Collected data entries:
- Opening Delimiter -
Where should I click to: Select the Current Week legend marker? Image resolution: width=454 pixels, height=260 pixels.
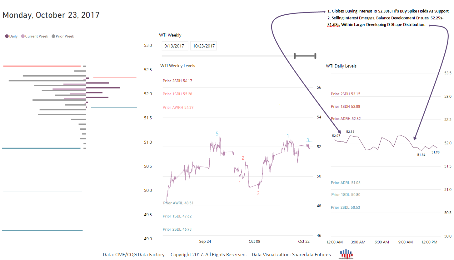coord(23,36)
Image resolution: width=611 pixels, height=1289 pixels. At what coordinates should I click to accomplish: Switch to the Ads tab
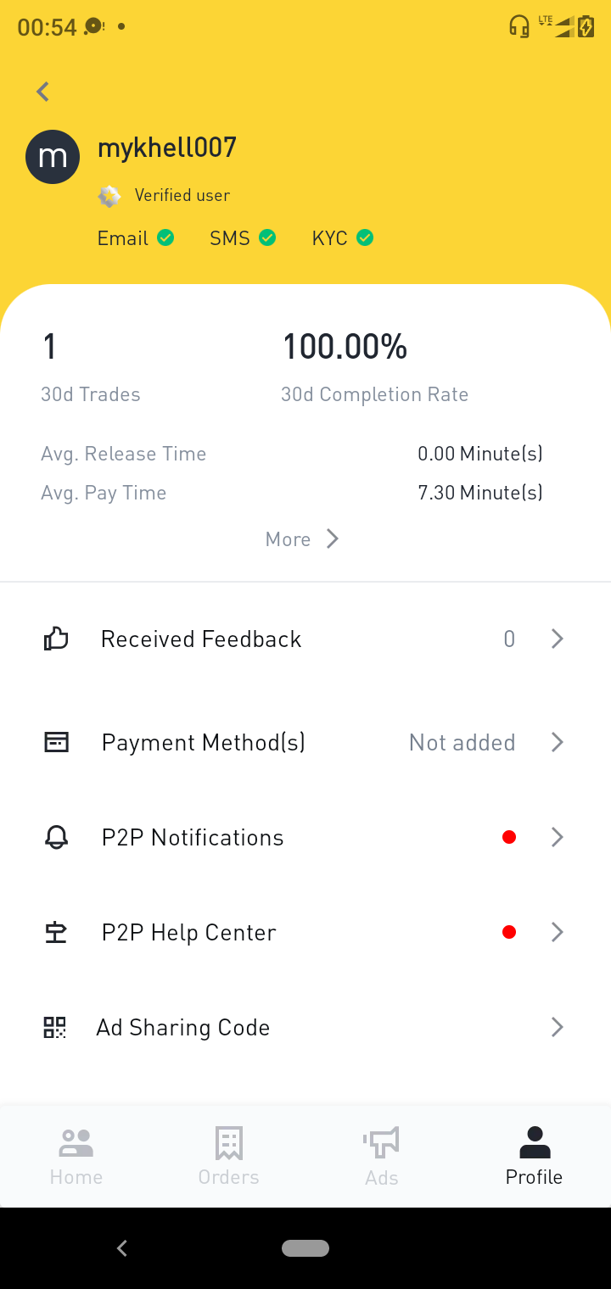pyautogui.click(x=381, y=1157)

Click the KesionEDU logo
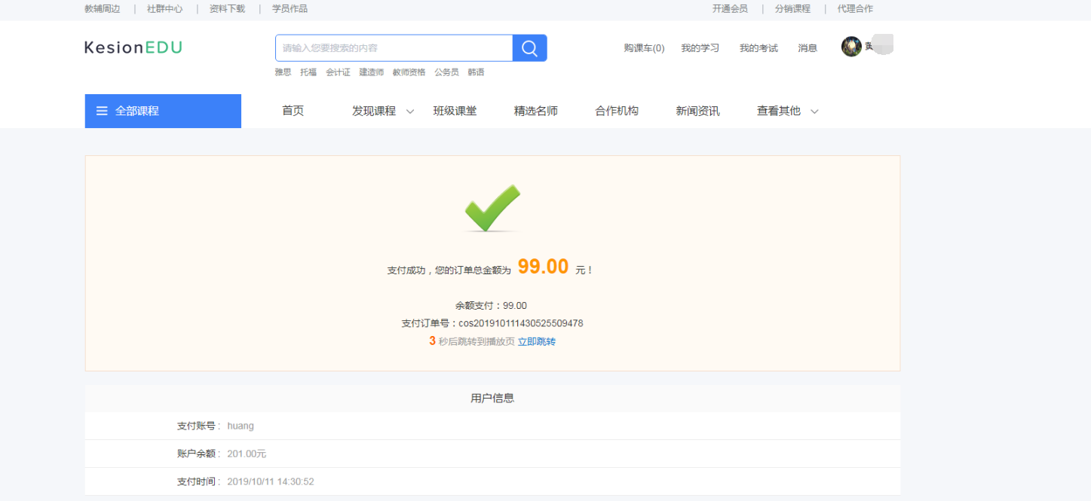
- Closing Delimiter -
Copy the data verbatim, skipping any image it holds.

== Exercise result ==
Where should I click to: Select the Current Week legend marker? Image resolution: width=454 pixels, height=260 pixels.
coord(23,36)
Image resolution: width=611 pixels, height=1289 pixels. At what coordinates should I click to accomplish: Switch to the Ads tab
pyautogui.click(x=381, y=1157)

Click the KesionEDU logo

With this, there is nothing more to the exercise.